It’s been a while since I’ve taken up space on this page.

It isn’t that I haven’t had anything about which to write. The problem has been finding the time to put it on paper.

I’ve been preparing for a new semester, and I’m working with a new textbook. This means that all those lectures based on the old textbook, the ones I’ve become very comfortable with over the last several years, are out the window. Yes, students, your instructor has sometimes recycled class materials, all of which are now irrevocably obsolete.

American government being my discipline, I’ve been spending much of my time mulling over the Constitution, and melding some (hopefully) original, thoughts into lectures based on the new tome.

When I go through this exercise, my takeaway has always been the same. I am, at the same time, both encouraged and discouraged.

This time has been no different.

I find encouragement in the fact that this one document, adopted 229 years ago when 13 colonies became states, remains the foundation for a nation that has grown to more 330 million people, a nation that now spans from the Atlantic to the Pacific – and then west to tropical islands and north to what was once termed “Seward’s Folly.”

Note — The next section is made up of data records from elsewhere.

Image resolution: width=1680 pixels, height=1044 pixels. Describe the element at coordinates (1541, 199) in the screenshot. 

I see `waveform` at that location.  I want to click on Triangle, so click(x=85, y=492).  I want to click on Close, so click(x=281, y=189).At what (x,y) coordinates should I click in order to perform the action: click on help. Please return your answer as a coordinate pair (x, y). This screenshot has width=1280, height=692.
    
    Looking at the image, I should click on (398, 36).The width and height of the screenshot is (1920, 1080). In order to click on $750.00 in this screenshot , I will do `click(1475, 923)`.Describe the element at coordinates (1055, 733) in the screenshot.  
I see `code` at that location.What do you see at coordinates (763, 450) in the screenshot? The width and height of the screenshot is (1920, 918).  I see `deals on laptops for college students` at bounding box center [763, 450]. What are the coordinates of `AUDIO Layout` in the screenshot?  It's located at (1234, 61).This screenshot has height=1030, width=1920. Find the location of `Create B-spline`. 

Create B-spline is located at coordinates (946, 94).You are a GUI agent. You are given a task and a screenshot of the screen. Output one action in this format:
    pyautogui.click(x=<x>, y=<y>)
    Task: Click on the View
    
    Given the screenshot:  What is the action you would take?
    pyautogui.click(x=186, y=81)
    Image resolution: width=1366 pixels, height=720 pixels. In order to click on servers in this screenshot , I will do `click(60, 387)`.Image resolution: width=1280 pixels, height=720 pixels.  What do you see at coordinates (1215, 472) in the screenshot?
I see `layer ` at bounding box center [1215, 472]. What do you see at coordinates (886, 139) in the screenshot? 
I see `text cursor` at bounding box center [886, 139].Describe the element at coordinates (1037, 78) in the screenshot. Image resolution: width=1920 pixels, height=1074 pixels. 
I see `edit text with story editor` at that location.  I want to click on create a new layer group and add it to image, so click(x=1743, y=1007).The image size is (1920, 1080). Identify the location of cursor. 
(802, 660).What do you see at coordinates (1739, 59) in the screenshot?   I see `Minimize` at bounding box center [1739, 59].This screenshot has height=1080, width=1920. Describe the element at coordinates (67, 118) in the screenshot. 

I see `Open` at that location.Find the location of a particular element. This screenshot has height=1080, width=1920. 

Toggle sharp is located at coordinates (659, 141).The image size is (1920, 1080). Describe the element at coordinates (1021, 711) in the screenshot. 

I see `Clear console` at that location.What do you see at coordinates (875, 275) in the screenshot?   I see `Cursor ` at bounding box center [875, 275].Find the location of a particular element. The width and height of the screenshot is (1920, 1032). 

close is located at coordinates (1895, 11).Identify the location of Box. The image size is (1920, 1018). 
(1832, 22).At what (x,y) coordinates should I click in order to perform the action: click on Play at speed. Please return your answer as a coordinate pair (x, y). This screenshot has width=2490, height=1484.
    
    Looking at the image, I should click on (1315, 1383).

By comparison, according to one source, in the 69 years from 1789 to 1858, France had 16 different constitutions

What I find amazing is how much practical wisdom is packed into just over 4,500 words of prose.

It has only seven articles, or sections. The Constitution of South Africa (adopted in 1996) has 244.The Constitution of India (1950) has 395.

It has survived almost intact since its adoption, along with the Bill of Rights shortly thereafter. Since 1791, more than 11,600 amendments have been proposed, but only 17 have been successfully adopted. The California state constitution has been amended more than 520 times.

The document was not written by angels, or philosophers arguing over how many of those angels would hypothetically fit on the head of a pin. It was hammered out by men with serious disagreements – some of which would lead to the Civil War only 70 years later – but they persisted, because failure was not an acceptable option.

I am impressed by the fact that the first 10 amendments to the Constitution, the Bill of Rights, were not intended to empower the government, but to protect the governed from government overreach – and from leaders with totalitarian tendencies.

I am in awe of a system of checks and balances that has functioned, like a well-tuned clock, as intended, down to the present day.

As noted, I am also discouraged.

I am disappointed in elected leaders who seem more committed to achieving their political agenda than they are in the maintenance of the Constitution itself.

I am appalled at the willingness of some to prevaricate, which is a fancy word for “lie,” to curry favor with a chief executive who has exhibited limited understanding of the Constitution’s content or intention, for short-term political gain, and at the risk of undercutting the institutions and procedures intended to protect our long-term freedom and independence.

I am afraid of damage to our national soul that may long outlast the perpetrators of the damage itself.

I think we take the Constitution for granted. Perhaps we should not. According to that new textbook, if 18 delegates in New York, Virginia, and Massachusetts (that’s just 3 percent of the 580 votes cast in their state conventions) had changed their votes in the ratification process, the Constitution would never have been adopted in the first place.

But it was, and my thanks go out belatedly to folks like James Madison, who wrote, with uncanny foresight, in the Federalist Papers that “enlightened statesmen may not always be at the helm.” Again, from the textbook, “The Constitution did not ask people to be virtuous, instead, it developed a government that would operate smoothly even if its citizens were greedy and its leaders corrupt.”

I think this new textbook (By the People, Brief Third Edition/Marone, Kersh) might just have some potential.